Smartphones and tablets aren't the kind of devices likely to have any sort of relationship with micro-servers at first glance, but analysts definitely see one, and a significant one at that.In fact, analyst firm iSupply believes smartphones and tablets will cause a large increase in micro-server shipments this year.
It turns out that all those mobile gadgets need a lot of cloud computing support, not to mention data center services.
Previously, this would not have had much bearing on the micro-server market because such small systems didn't have enough prowess to provide that sort of communications and support.
Now, though, technology has advanced, and a small server can do a lot in the right circumstances.
Thus, the so-called penetration rate of micro-servers on the total server market (the share, so to speak) will grow from 0.2% (2011) to 10% (2016).
That's still a bit far off, however. What really concerns us is, as we said, the ongoing year. Long story short, micro-server shipments will increase threefold.
That means around 291,000 units, 230% more than the 88,000 in 2012 and quite a bit beyond the 19,000 from 2011.
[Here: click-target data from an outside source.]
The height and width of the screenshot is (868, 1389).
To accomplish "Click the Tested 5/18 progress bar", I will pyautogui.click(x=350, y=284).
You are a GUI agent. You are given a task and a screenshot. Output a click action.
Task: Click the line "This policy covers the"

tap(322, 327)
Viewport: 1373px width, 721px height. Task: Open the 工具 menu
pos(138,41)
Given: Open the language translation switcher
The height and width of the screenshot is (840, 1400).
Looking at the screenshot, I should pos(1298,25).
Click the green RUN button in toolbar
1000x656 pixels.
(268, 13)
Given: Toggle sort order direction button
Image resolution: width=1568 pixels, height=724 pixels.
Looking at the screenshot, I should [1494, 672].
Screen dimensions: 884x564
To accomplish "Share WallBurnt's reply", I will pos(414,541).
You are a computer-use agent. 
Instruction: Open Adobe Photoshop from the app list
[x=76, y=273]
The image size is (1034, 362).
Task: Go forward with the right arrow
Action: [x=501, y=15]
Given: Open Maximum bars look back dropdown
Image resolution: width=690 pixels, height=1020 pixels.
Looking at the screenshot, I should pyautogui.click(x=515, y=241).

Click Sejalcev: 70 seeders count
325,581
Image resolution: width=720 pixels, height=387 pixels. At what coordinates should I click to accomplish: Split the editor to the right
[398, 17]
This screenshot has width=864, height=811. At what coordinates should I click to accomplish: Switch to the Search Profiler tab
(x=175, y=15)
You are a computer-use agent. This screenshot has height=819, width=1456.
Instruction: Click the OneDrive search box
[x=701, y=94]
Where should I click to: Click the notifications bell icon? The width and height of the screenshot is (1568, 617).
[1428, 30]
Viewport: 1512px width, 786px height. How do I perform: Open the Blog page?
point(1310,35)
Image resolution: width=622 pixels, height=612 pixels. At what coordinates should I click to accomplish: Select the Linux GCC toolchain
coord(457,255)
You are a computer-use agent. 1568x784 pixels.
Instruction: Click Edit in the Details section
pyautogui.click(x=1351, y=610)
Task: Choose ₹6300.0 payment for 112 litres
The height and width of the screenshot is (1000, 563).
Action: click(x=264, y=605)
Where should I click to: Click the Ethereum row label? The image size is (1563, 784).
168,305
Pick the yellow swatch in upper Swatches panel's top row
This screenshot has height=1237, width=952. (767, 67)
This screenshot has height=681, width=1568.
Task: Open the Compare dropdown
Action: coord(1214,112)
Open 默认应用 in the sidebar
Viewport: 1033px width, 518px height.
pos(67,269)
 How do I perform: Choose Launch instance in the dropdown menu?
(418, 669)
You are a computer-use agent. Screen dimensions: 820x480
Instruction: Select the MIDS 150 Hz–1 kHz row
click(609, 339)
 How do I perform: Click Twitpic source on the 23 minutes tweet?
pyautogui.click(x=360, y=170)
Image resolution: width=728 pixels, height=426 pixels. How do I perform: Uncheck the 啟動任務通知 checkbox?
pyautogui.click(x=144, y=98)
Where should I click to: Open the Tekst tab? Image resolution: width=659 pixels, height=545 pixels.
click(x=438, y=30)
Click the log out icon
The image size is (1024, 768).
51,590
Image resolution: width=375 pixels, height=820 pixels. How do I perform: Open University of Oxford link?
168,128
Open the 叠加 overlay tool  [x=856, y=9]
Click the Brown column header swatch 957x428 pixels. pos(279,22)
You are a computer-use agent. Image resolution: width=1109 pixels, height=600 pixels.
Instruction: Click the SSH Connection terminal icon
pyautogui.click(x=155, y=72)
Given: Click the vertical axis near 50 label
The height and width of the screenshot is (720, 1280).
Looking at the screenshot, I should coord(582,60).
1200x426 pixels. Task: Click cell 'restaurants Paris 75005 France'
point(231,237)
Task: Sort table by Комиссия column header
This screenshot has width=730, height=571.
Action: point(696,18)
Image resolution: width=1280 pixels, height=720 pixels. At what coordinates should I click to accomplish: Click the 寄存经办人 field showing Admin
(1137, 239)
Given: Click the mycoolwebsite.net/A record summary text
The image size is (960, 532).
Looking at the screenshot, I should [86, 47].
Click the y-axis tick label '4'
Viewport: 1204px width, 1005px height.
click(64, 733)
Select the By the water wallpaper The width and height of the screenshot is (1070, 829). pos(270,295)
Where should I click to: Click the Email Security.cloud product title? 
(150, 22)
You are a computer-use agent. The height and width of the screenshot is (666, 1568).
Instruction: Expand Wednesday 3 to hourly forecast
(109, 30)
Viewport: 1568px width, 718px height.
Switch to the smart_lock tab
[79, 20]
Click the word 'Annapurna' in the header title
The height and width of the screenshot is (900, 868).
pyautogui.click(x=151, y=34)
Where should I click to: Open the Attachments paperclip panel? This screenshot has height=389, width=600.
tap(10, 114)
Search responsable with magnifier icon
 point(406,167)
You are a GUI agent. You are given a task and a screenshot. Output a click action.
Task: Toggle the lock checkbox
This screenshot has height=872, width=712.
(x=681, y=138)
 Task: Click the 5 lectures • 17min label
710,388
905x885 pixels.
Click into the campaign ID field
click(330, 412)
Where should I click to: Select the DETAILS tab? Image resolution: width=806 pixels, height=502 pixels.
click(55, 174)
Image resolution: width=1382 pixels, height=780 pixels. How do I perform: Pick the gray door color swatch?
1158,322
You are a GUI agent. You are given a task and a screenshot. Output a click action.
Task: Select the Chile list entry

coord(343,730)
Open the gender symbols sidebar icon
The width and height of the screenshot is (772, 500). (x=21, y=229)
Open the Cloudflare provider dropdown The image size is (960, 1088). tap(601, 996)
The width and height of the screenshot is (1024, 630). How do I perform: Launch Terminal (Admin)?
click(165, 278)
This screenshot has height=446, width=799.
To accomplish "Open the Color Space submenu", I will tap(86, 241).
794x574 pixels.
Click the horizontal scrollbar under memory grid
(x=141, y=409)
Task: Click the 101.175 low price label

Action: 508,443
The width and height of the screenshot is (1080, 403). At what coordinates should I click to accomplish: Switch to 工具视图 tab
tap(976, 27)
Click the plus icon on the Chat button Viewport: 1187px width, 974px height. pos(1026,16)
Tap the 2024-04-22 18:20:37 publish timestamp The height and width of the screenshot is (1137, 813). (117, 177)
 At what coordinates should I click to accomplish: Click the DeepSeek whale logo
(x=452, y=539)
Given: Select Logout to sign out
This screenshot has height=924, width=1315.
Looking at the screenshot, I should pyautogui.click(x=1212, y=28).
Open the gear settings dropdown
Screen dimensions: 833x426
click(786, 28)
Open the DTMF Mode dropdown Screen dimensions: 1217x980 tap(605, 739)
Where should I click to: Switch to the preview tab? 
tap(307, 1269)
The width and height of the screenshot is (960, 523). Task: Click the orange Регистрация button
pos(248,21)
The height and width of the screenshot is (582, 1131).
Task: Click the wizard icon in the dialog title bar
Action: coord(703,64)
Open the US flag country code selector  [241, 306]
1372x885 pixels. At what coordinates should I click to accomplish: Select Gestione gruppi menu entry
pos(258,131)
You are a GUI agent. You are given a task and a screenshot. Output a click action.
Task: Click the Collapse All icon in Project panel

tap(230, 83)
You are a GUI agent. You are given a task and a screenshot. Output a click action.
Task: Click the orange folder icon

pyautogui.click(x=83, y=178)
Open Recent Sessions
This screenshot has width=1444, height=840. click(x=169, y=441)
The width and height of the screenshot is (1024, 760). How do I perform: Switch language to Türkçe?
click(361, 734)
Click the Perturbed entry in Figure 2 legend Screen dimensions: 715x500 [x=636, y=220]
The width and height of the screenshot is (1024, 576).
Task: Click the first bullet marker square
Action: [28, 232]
For those that like this sort of comparisons, that would make the 10% penetration projected for 2016 a fifty-fold surge over 2011 (1.2 million, give or take).
“Micro servers provide a solution to the challenge of increasing data-center usage driven by mobile platforms,” said Peter Lin, senior analyst for compute platforms at IHS.
“With cloud computing and data centers in high demand in order to serve more smartphones, tablets and mobile PCs online, specific aspects of server design are becoming increasingly important, including maintenance, expandability, energy efficiency and low cost.”
That both x86 (AMD Open 3.0) and ARM systems (64-Bit ARM-Based Dell X-Gene) are being promoted in parallel can only help lead to these outcomes.